Garret Albers

Garret Albers, Social Studies Teacher, High School

Many of you reading this article are old enough to remember the cinematic classic “War Games” featuring a young Matthew Broderick playing a computer savvy teen who inadvertently hacks a U.S. Military supercomputer and nearly kicks off the nuclear exchange of WWIII. Disaster is averted by telling the supercomputer to simulate Tic Tac Toe. Having played an unwinnable game, the computer comes to the conclusion of most foreign policy experts: the costs of a nuclear exchange are far too high.

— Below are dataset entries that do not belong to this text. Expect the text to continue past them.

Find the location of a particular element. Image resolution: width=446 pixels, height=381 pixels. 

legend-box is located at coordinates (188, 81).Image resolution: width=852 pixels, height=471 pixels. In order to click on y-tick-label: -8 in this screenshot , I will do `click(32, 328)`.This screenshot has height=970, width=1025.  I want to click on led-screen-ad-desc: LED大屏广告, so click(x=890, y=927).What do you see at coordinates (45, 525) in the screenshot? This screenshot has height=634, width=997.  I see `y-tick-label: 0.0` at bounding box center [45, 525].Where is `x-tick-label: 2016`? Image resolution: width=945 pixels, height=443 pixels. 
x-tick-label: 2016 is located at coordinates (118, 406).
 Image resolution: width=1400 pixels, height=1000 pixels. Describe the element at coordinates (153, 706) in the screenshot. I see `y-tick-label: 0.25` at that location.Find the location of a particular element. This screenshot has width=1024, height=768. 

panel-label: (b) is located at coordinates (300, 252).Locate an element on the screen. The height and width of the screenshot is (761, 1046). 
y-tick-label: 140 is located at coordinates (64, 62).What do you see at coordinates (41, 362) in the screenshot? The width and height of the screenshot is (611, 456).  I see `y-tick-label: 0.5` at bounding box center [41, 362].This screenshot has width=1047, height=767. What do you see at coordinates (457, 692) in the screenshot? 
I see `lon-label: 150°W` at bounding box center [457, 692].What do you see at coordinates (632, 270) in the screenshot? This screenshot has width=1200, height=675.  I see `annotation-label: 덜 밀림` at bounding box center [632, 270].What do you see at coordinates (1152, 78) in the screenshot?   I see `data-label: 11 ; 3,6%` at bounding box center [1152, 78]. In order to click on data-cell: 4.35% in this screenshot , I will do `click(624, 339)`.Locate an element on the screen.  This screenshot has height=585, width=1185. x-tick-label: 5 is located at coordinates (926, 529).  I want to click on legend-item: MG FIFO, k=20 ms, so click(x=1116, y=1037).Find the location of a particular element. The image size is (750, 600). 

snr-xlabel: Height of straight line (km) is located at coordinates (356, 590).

This analogy serves our students as an introduction to deterrence theory and the thermonuclear revolution. Simply put, attitudes toward war changed drastically in the aftermath of the successful development of fusion bomb weapons typically referred to as the “super” or thermonuclear weapons. These bombs are significantly more efficient and destructive than the fission bombs dropped on Hiroshima and Nagasaki in August of 1945. Students continue on in their understanding of basic deterrence theory by analyzing primary source material from President Eisenhower, Joseph Stalin, and Mao Zedong, among others. Their instruction is capped with an in-class simulation that requires the students to solve international disputes, gain economic and military influence, and advance their own interests all while remaining below the nuclear threshold.

Understanding the proverbial mushroom cloud looming over foreign policy decisions is our first step in gaining insight into US Cold War policy and other foreign policy decisions in the modern age. Let us hope that our students remember these lessons if they are ever to hold public office.